Dans la théorie lacanienne, une identification peut être appelée imaginaire chaque fois qu’elle répond inconsciemment au désir d’un Autre aperçu comme totalité sans faille, « le grand A non barré ».

Le Maître est simplement une place du discours, et, hors cette fonction, l’imposture commence très vite. Le trait unaire est univoque, ce n’est pas un signifiant. C’est plutôt un signe par son caractère structural dans sa référence originelle à l’Autre. Il concerne le regard de l’Autre, l’assentiment de l’Autre, du choix d’amour. Tandis que l’Idéal du moi se trouve du côté de l’introjection symbolique, le moi idéal se situe du côté de la projection imaginaire. Le trait unaire est mono sémantique, nous indique Lacan. L’Idéal du moi ressort du narcissisme. Lacan dit avec beaucoup d’humour qu’il est beaucoup plus facile de se faire aimer par l’Idéal du moi que par l’original. Ne fait-il pas ainsi allusion à la duplicité paternelle, au père vivant et au père mort, contradiction insoluble pour la pensée consciente ?

 

La place de l’idéal du moi est dans la théorie freudienne occupée par le tyran, par le leader : « Le groupe, lorsqu’il s’unit autour d’un idéal, éprouve une jubilation analogue à celle du nourrisson entre six et dix-huit mois.

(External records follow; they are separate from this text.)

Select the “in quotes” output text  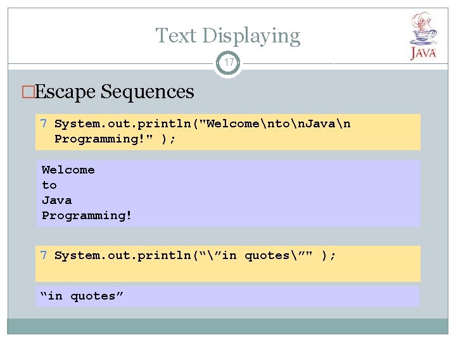(80, 296)
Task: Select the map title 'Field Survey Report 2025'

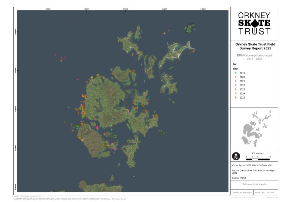Action: point(254,47)
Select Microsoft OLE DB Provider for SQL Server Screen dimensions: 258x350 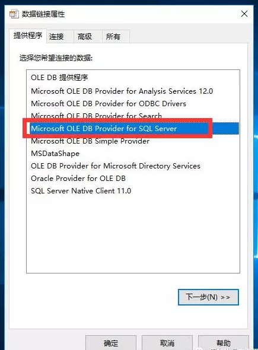(133, 129)
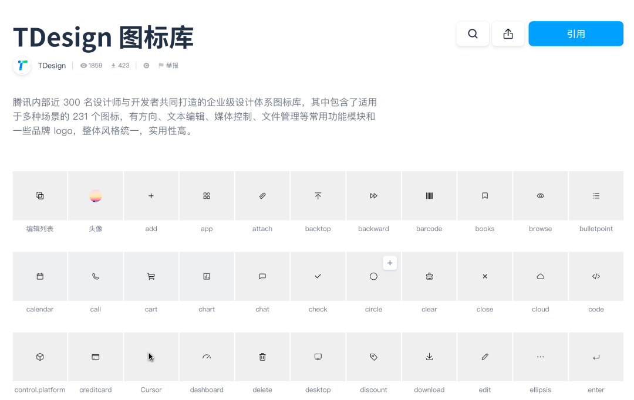
Task: Click the copyright license icon
Action: pyautogui.click(x=146, y=66)
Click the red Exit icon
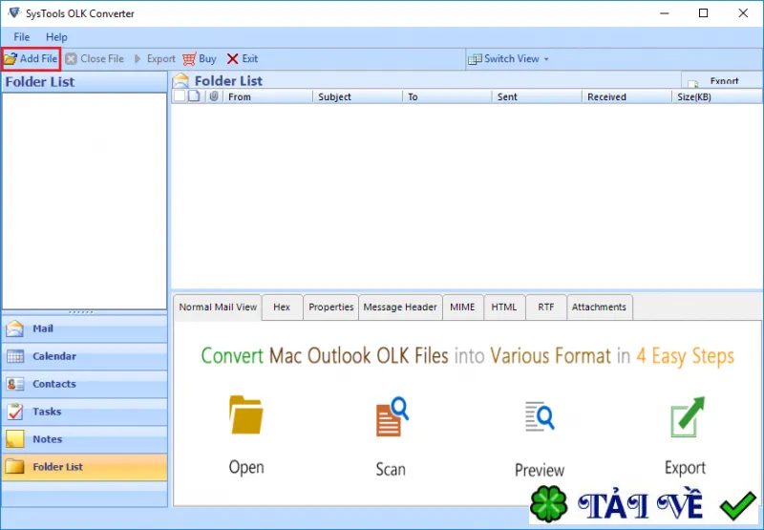764x530 pixels. (x=232, y=59)
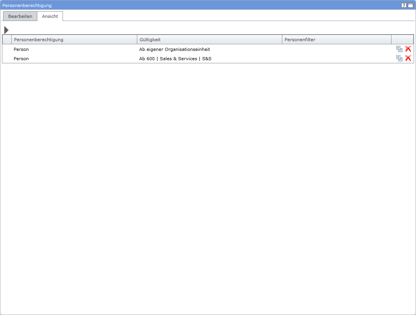
Task: Click the blank header above the action icons
Action: [x=402, y=40]
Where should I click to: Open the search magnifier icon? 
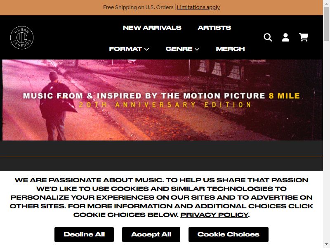268,38
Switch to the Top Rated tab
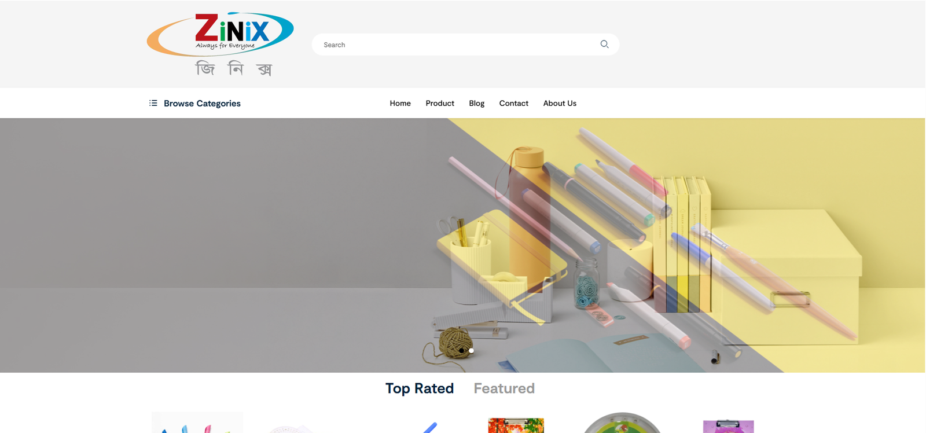Screen dimensions: 926x433 pos(420,388)
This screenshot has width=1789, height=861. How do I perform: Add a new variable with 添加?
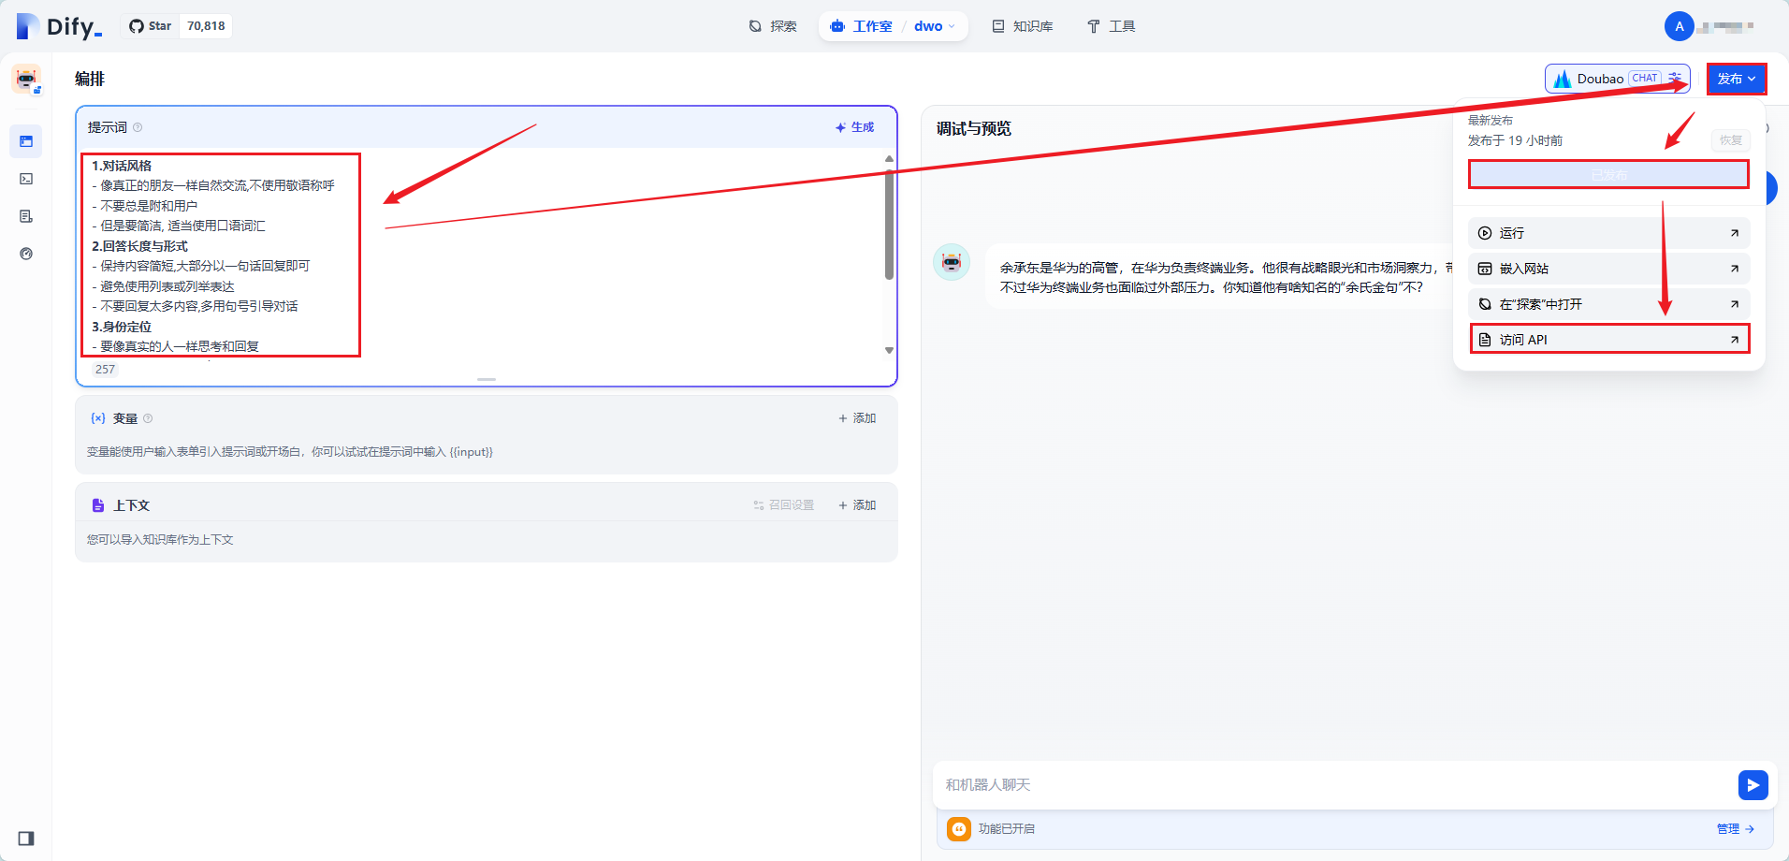point(857,418)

Dans la foule, le semblable sert à pallier le défaut de la jouissance. Les traits identificatoires servent à arrimer la fixité du fantasme. Il n’y a pas d’inconscient collectif, mais le fantasme lui peut être collectivisé… L’inconscient n’est pas collectif, il se définit par l’absence du sujet dans un savoir qui lui échappe. Ce que la langue collective produit d’inconscient concerne les sujets un par un. Les formations de l’inconscient, le rêve, le lapsus, l’acte manqué ne sont que les effets d’un ratage de jouissance. Tel est le cas aussi pour le lien social qui est avant tout un symptôme – malaise dans la civilisation » écrit Gérard Pommier dans Libido illimited [1].

 

Le prochain Congrès de La Fondation Européenne pour la Psychanalyse se tiendra à Paris les 21/22 octobre 2023.  La FEP s’est toujours efforcée de ne pas rester « hors sol », de travailler autant sur l’individuel que sur le collectif. Ce Congrès se voudra un moment psychanalytique de gens du terrain, mais aussi un temps de rencontres avec tous les professionnels impliqués dans nos questions brulantes et actuelles :  psychologues, médecins, infirmiers, travailleurs sociaux, artistes, cinéastes, écrivains, journalistes, tous ceux qui, dans leur quotidien sont questionnés par cette problématique universelle du sexuel, de la violence et de l’inceste. Nous organisons ce Congrès en France dans le droit fil des Colloques de Paris sur Dolto, de Cherbourg sur le Suicide, de Caen sur le Deuil et tout récemment sur Le passage à l’acte, colloques qui ont su fédérer l’intérêt de différents collègues toujours présents en grand nombre avec des exposés passionnants car relevant de leur pratique enracinée dans le social.

 

L’importante question de l’Éthique, sera abordée à Barcelone lors du Congrès de Convergencia les 25,26,27,28 mai dont l’organisation est confiée à la FEP. Nous en attendons des avancés notables pour l’ensemble de la quarantaine d’Associations psychanalytiques venant du monde entier pour participer à cet événement.

 

[1] Gérard Pommier, Libido Illimited : Freud apolitique ?, Paris, Point hors ligne, 1984.